··· DATASET ···
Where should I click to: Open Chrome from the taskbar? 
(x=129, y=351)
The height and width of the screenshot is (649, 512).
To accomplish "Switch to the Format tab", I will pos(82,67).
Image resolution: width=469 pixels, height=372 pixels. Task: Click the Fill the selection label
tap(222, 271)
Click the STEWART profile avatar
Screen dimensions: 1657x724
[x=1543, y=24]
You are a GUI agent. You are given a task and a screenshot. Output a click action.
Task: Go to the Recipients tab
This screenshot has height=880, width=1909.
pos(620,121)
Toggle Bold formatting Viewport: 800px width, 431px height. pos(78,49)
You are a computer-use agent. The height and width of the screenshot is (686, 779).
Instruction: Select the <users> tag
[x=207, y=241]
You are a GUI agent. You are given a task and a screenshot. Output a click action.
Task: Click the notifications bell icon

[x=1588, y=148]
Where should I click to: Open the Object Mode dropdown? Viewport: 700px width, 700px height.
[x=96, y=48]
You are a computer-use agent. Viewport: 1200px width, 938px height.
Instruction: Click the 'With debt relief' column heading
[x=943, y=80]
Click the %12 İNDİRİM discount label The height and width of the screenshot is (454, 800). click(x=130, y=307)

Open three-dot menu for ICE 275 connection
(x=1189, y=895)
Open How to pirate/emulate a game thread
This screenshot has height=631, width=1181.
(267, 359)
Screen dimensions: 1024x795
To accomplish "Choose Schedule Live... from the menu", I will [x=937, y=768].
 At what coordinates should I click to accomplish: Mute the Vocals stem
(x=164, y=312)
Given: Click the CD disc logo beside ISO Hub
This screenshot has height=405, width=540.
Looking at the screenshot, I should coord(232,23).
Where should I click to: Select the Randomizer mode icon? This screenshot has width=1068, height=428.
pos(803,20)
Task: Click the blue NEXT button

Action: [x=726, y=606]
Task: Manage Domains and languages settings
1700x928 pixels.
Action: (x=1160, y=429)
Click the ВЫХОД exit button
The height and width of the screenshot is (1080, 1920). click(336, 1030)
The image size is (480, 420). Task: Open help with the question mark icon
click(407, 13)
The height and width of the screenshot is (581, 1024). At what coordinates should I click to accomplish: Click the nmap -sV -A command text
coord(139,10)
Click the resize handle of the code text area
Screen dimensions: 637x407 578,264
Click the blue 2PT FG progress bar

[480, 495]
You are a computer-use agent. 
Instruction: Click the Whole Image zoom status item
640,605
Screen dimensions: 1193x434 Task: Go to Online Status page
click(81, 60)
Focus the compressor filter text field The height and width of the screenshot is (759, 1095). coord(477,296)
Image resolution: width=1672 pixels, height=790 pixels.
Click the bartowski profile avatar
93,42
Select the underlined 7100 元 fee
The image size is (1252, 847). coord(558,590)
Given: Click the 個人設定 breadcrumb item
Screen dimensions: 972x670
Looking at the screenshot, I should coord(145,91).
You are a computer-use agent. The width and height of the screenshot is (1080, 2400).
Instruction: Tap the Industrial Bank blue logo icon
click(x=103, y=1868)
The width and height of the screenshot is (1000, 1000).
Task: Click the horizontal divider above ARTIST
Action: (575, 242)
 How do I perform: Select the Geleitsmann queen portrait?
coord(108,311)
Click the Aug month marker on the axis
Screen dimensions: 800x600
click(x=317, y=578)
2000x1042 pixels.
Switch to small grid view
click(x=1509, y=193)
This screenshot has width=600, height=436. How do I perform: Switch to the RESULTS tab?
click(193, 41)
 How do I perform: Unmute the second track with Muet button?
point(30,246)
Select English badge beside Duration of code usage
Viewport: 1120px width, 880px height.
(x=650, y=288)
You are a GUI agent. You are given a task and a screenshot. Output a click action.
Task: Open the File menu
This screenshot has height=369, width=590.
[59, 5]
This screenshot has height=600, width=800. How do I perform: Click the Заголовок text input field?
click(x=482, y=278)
···
Transcribe all of the material exactly. Omit nothing.

Where should I click to: Open Chrome from the taskbar? 
(x=129, y=351)
The height and width of the screenshot is (649, 512).
To accomplish "Switch to the Format tab", I will pos(82,67).
Image resolution: width=469 pixels, height=372 pixels. Task: Click the Fill the selection label
tap(222, 271)
Click the STEWART profile avatar
Screen dimensions: 1657x724
[x=1543, y=24]
You are a GUI agent. You are given a task and a screenshot. Output a click action.
Task: Go to the Recipients tab
This screenshot has height=880, width=1909.
pos(620,121)
Toggle Bold formatting Viewport: 800px width, 431px height. pos(78,49)
You are a computer-use agent. The height and width of the screenshot is (686, 779).
Instruction: Select the <users> tag
[x=207, y=241]
You are a GUI agent. You are given a task and a screenshot. Output a click action.
Task: Click the notifications bell icon

[x=1588, y=148]
Where should I click to: Open the Object Mode dropdown? Viewport: 700px width, 700px height.
[x=96, y=48]
You are a computer-use agent. Viewport: 1200px width, 938px height.
Instruction: Click the 'With debt relief' column heading
[x=943, y=80]
Click the %12 İNDİRİM discount label The height and width of the screenshot is (454, 800). click(x=130, y=307)

Open three-dot menu for ICE 275 connection
(x=1189, y=895)
Open How to pirate/emulate a game thread
This screenshot has height=631, width=1181.
(267, 359)
Screen dimensions: 1024x795
To accomplish "Choose Schedule Live... from the menu", I will [x=937, y=768].
 At what coordinates should I click to accomplish: Mute the Vocals stem
(x=164, y=312)
Given: Click the CD disc logo beside ISO Hub
This screenshot has height=405, width=540.
Looking at the screenshot, I should coord(232,23).
Where should I click to: Select the Randomizer mode icon? This screenshot has width=1068, height=428.
pos(803,20)
Task: Click the blue NEXT button

Action: [x=726, y=606]
Task: Manage Domains and languages settings
1700x928 pixels.
Action: (x=1160, y=429)
Click the ВЫХОД exit button
The height and width of the screenshot is (1080, 1920). click(336, 1030)
The image size is (480, 420). Task: Open help with the question mark icon
click(407, 13)
The height and width of the screenshot is (581, 1024). At what coordinates should I click to accomplish: Click the nmap -sV -A command text
coord(139,10)
Click the resize handle of the code text area
Screen dimensions: 637x407 578,264
Click the blue 2PT FG progress bar

[480, 495]
You are a computer-use agent. 
Instruction: Click the Whole Image zoom status item
640,605
Screen dimensions: 1193x434 Task: Go to Online Status page
click(81, 60)
Focus the compressor filter text field The height and width of the screenshot is (759, 1095). coord(477,296)
Image resolution: width=1672 pixels, height=790 pixels.
Click the bartowski profile avatar
93,42
Select the underlined 7100 元 fee
The image size is (1252, 847). coord(558,590)
Given: Click the 個人設定 breadcrumb item
Screen dimensions: 972x670
Looking at the screenshot, I should coord(145,91).
You are a computer-use agent. The width and height of the screenshot is (1080, 2400).
Instruction: Tap the Industrial Bank blue logo icon
click(x=103, y=1868)
The width and height of the screenshot is (1000, 1000).
Task: Click the horizontal divider above ARTIST
Action: (575, 242)
 How do I perform: Select the Geleitsmann queen portrait?
coord(108,311)
Click the Aug month marker on the axis
Screen dimensions: 800x600
click(x=317, y=578)
2000x1042 pixels.
Switch to small grid view
click(x=1509, y=193)
This screenshot has width=600, height=436. How do I perform: Switch to the RESULTS tab?
click(193, 41)
 How do I perform: Unmute the second track with Muet button?
point(30,246)
Select English badge beside Duration of code usage
Viewport: 1120px width, 880px height.
(x=650, y=288)
You are a GUI agent. You are given a task and a screenshot. Output a click action.
Task: Open the File menu
This screenshot has height=369, width=590.
[59, 5]
This screenshot has height=600, width=800. How do I perform: Click the Заголовок text input field?
click(x=482, y=278)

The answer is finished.